Titica: Você não vale nada, nadica de nada, esse é o fim da história. Não vale o que o gato enterra. A gente só vale aquilo que tem, se você não tem nada, não vale nada, nem um tiquinho assim. Somente a morte, só com a morte é que todos ficam iguais, debaixo do chão, comido pelos vermos, todo mundo virando pó, todos iguais com o mesmo fim. Acabe com essa história de fazer versos, porque verso não coloca feijão na panela.
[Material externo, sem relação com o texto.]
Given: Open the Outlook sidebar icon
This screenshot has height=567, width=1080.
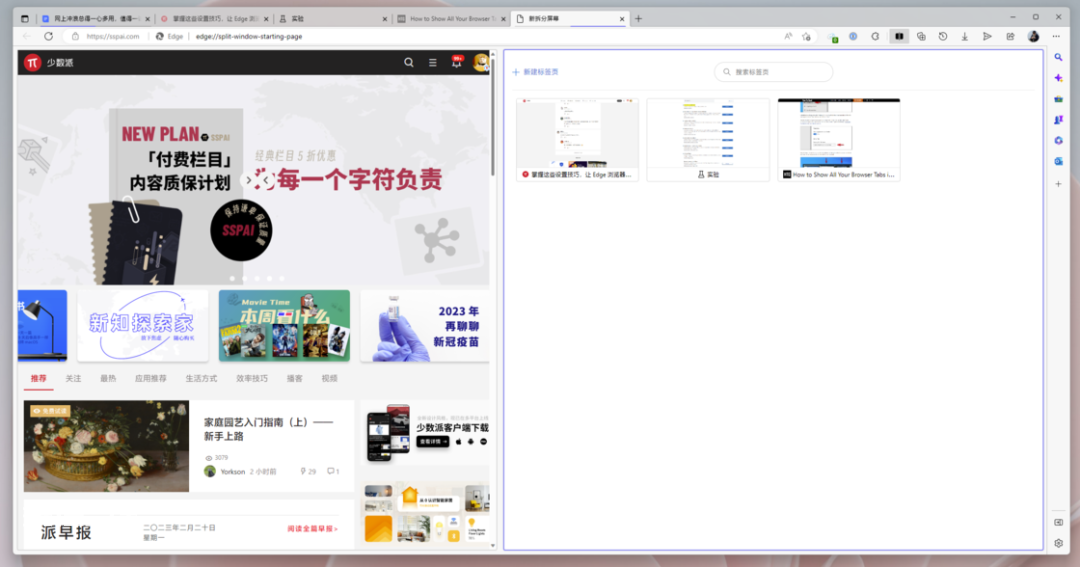Looking at the screenshot, I should pos(1059,161).
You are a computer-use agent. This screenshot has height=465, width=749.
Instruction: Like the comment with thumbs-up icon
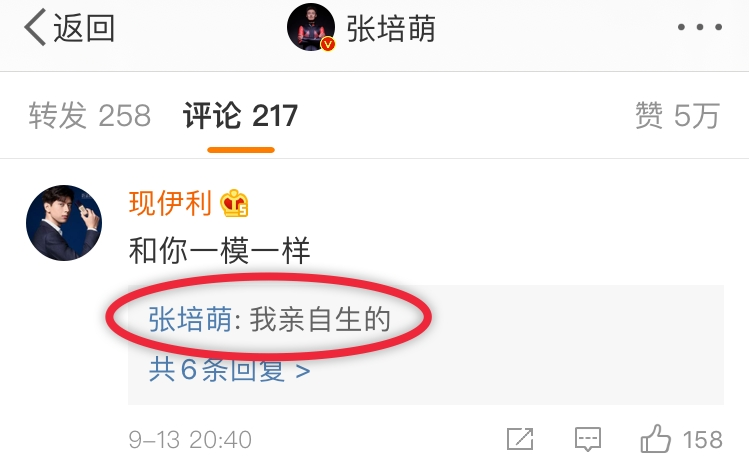coord(655,439)
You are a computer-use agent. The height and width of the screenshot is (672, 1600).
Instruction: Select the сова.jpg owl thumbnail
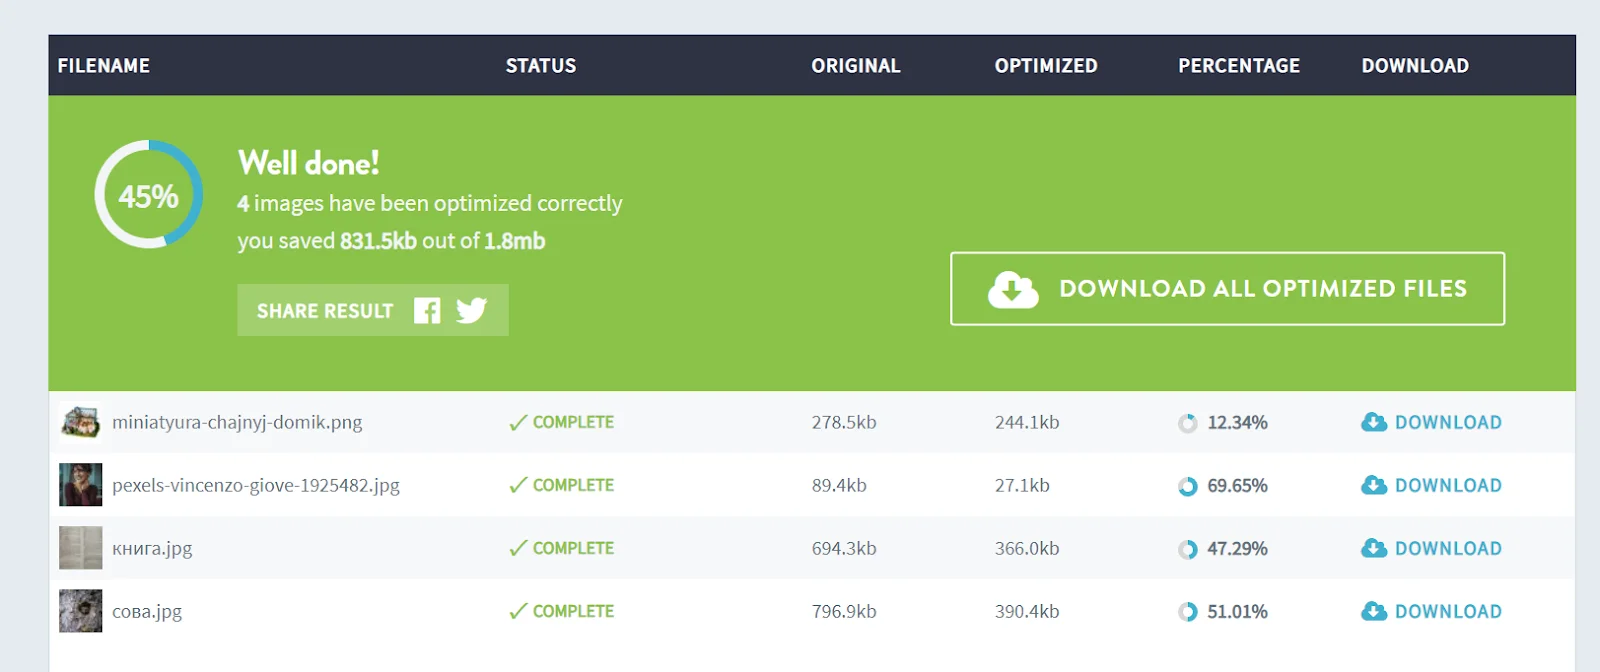[80, 611]
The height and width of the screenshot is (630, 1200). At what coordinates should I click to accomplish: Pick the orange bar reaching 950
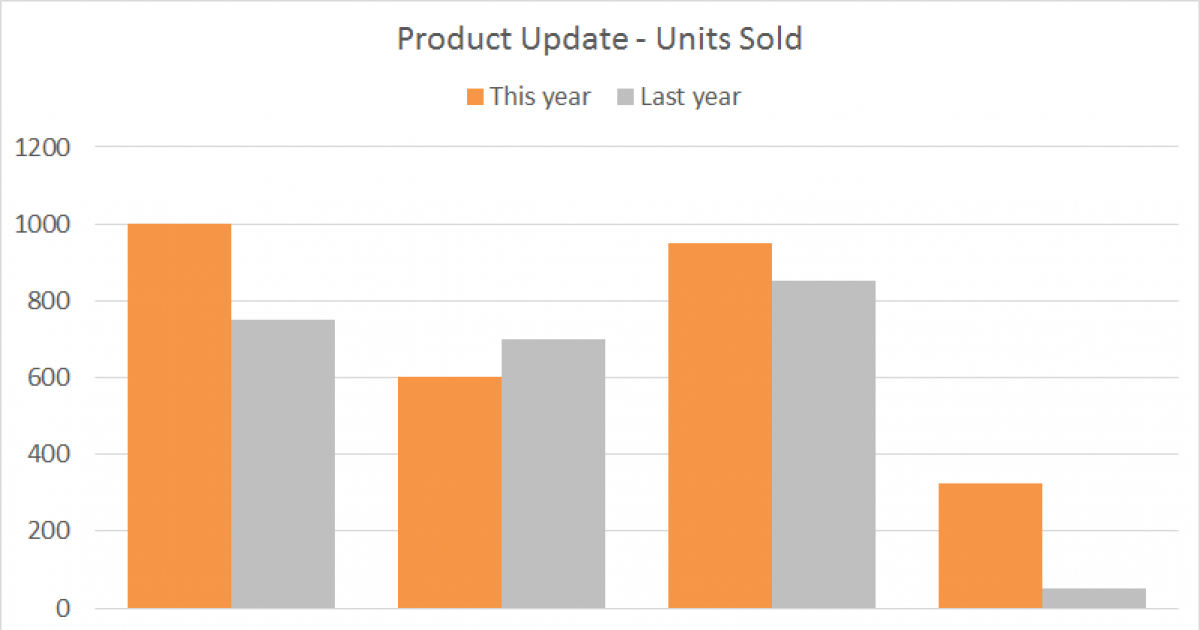coord(720,425)
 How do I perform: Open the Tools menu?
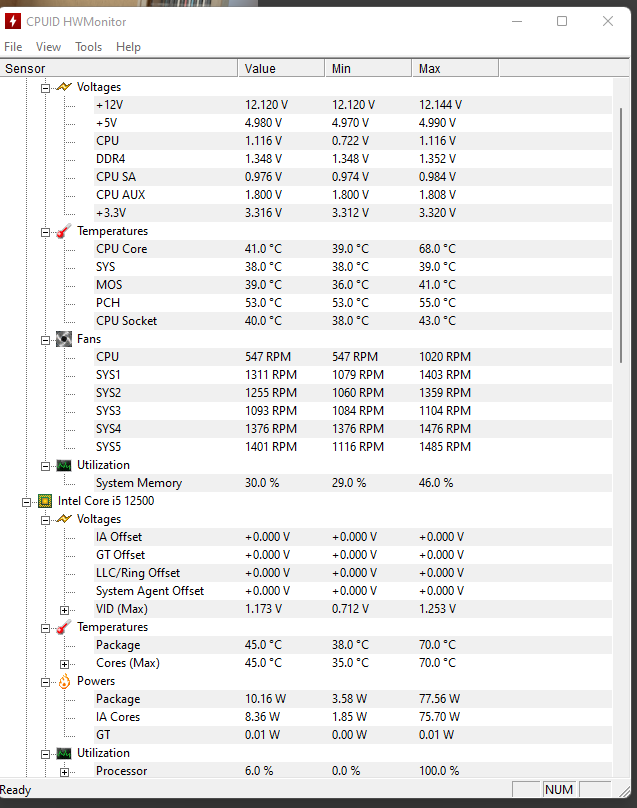[x=88, y=47]
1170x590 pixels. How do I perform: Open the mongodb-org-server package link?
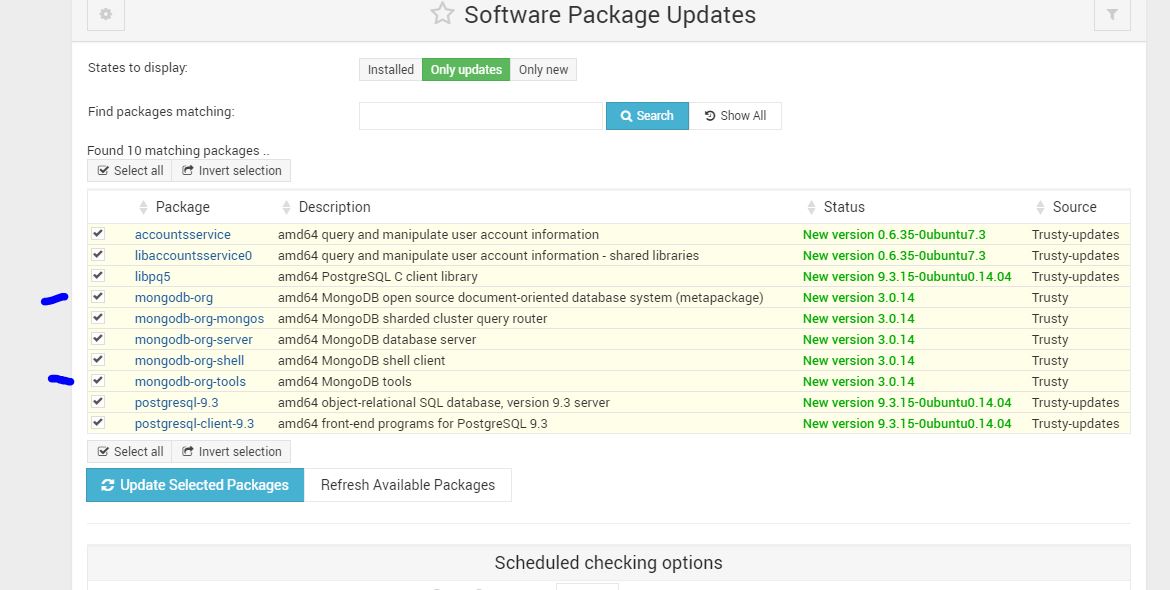(193, 340)
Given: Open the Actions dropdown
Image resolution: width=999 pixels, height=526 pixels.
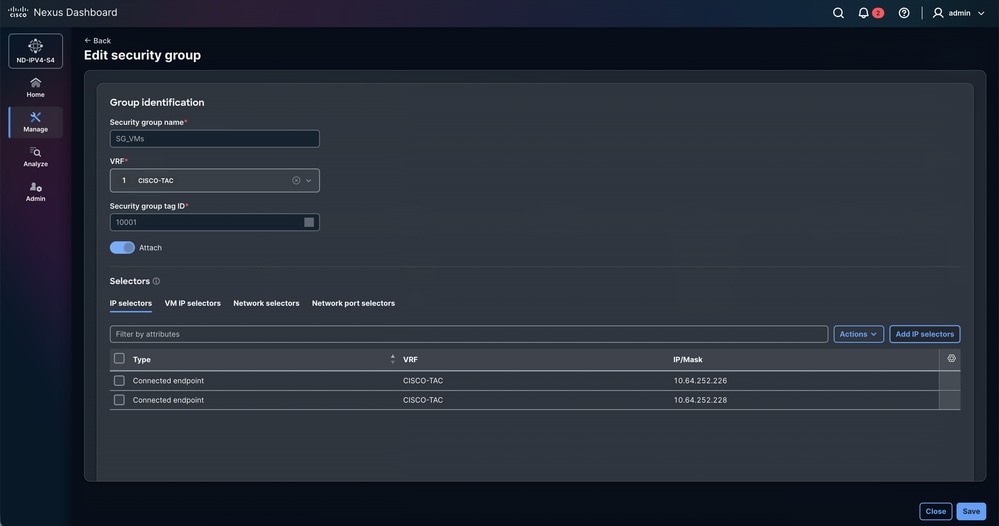Looking at the screenshot, I should (x=858, y=334).
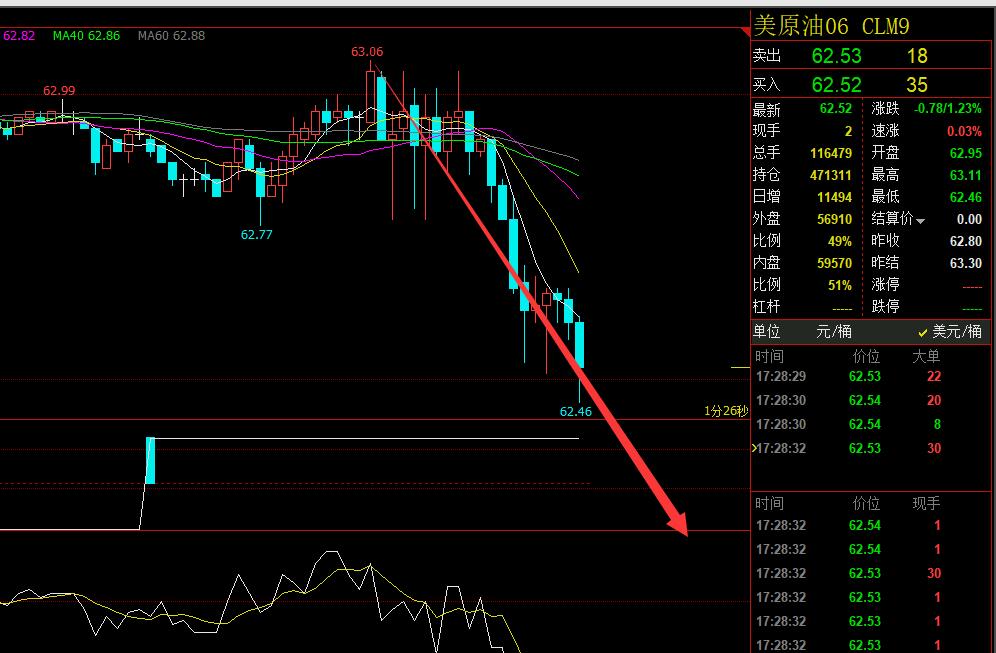Switch unit to 元/桶
Viewport: 996px width, 653px height.
point(834,332)
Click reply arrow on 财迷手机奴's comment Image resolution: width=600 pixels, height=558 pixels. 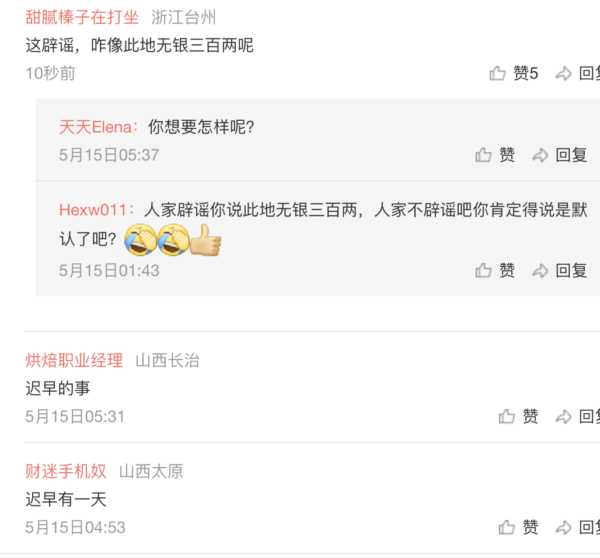(563, 528)
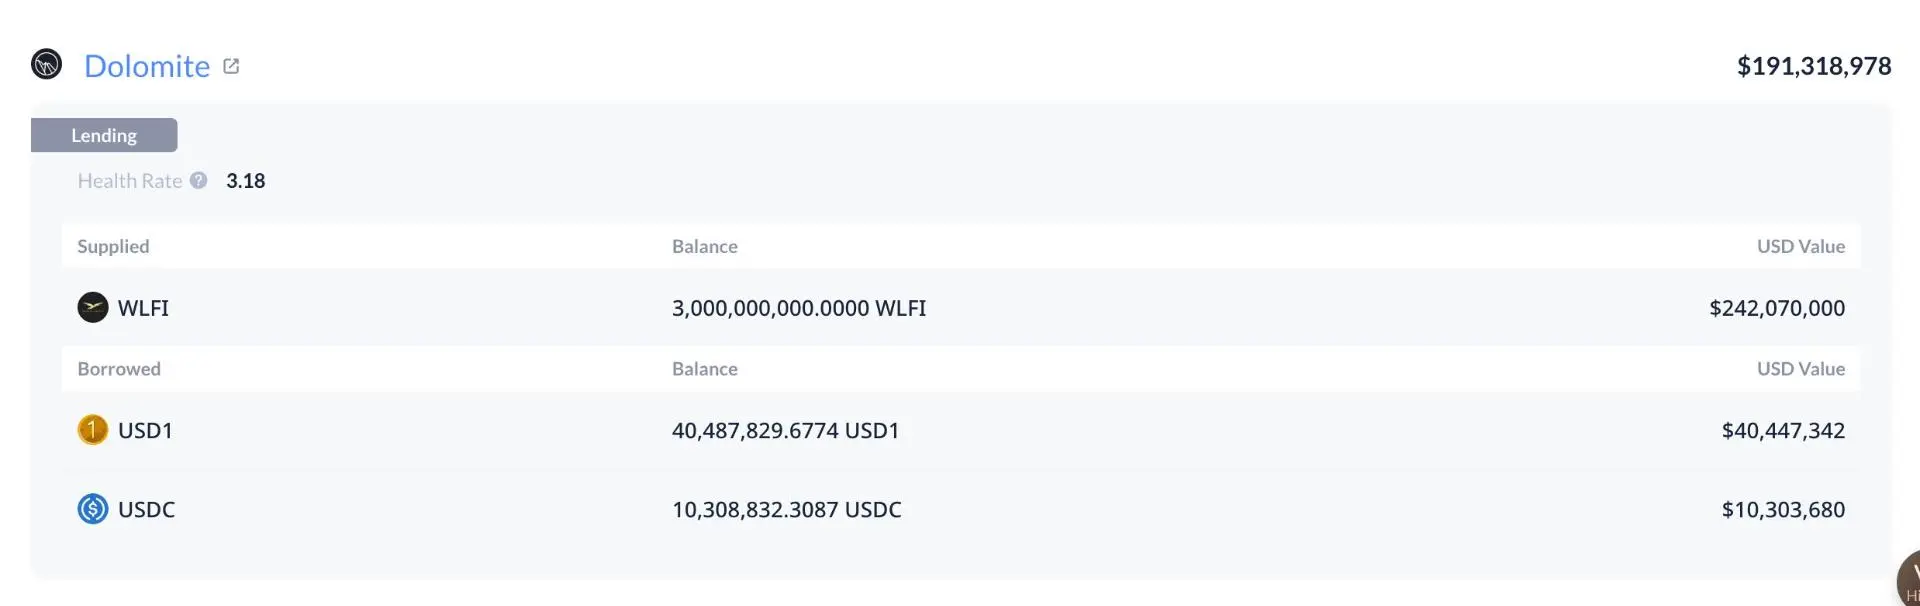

Mané Trote: É isso mesmo, genial, genial... Você acabou de me dar uma grande idéia, uma excelente idéia... A morte, a eterna morte, a mais justa das entidades como nossa grande comadre e boa vizinha, a morte, o fim de todos, temida por todos.

Vou embolar meu coco

vou mandar meu recado

vou fazer verso quebrado

vou esperar aqui deitado

vou deixar tempo passar

apontar dedo pra estrela

pra nascer uma berruga

jogar cartas de baralho

tirar sorte nos dados

vou ser bandido no sertão

junto com a caipora

vou rezar pra nossa senhora

virgem santa e padroeira

a Maria Auxiliadora e Conselheira

aquela toda cheira de graça

que não me deixa na desgraça

atrás de explicação

a comadre dona morte

que me traga boa sorte

e me tire dessa aflição...

Titica: Chega mané, chega que tá me dando uma coisa...

Mané trote: Se for uma coisa boa, receba.

Titica: É uma coisa ruim, homem.

Mané trote: Então não perca tempo, devolva.

Titica: É a dor do parto, homem, o menino vai nascer...

No final de tudo, todos aplaudem e se emocionam, afinal de conta, é o espetáculo da vida que acaba de acontecer.